(Beginning of Records for processing)
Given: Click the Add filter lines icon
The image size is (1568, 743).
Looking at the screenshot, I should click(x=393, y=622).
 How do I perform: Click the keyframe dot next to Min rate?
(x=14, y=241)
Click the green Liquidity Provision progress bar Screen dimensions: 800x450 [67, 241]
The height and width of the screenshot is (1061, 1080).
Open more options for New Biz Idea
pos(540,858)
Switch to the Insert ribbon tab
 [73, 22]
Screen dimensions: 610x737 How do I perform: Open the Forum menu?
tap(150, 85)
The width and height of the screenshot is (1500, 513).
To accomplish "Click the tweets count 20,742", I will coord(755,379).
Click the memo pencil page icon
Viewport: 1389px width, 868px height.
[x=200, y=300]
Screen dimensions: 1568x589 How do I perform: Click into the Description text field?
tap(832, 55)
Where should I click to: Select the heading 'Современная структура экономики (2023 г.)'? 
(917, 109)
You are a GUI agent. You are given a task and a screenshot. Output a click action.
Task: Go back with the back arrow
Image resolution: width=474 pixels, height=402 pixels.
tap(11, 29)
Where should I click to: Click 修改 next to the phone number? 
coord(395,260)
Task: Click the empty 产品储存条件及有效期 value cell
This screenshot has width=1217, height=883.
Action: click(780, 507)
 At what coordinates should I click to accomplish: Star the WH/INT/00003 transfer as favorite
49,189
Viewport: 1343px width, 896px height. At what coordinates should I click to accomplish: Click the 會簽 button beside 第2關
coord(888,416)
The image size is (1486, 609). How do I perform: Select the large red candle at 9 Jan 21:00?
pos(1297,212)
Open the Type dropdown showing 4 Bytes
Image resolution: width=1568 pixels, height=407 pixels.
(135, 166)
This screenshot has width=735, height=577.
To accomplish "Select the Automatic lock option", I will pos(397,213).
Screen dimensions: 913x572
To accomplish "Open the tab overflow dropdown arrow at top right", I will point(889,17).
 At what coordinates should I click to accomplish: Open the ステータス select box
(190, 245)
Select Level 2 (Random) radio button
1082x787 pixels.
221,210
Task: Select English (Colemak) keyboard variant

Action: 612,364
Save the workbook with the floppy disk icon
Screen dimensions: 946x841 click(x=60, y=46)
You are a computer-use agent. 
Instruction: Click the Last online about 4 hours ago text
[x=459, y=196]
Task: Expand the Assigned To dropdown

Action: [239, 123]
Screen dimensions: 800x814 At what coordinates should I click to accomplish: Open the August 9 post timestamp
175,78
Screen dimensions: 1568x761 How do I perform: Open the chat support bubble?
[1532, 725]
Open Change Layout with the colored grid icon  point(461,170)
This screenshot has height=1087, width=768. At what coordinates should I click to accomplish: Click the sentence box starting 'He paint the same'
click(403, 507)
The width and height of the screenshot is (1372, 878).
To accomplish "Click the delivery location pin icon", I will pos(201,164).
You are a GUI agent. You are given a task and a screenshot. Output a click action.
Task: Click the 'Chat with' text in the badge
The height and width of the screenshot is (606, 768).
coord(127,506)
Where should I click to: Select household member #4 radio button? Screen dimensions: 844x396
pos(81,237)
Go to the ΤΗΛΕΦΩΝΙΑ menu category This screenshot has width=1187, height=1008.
(End of Records for processing)
Description of the task:
All lines with the word "point" are needed; pull them from the entries and copy each.

Answer to this problem:
To accomplish "Open the tab overflow dropdown arrow at top right", I will point(889,17).
Open Change Layout with the colored grid icon  point(461,170)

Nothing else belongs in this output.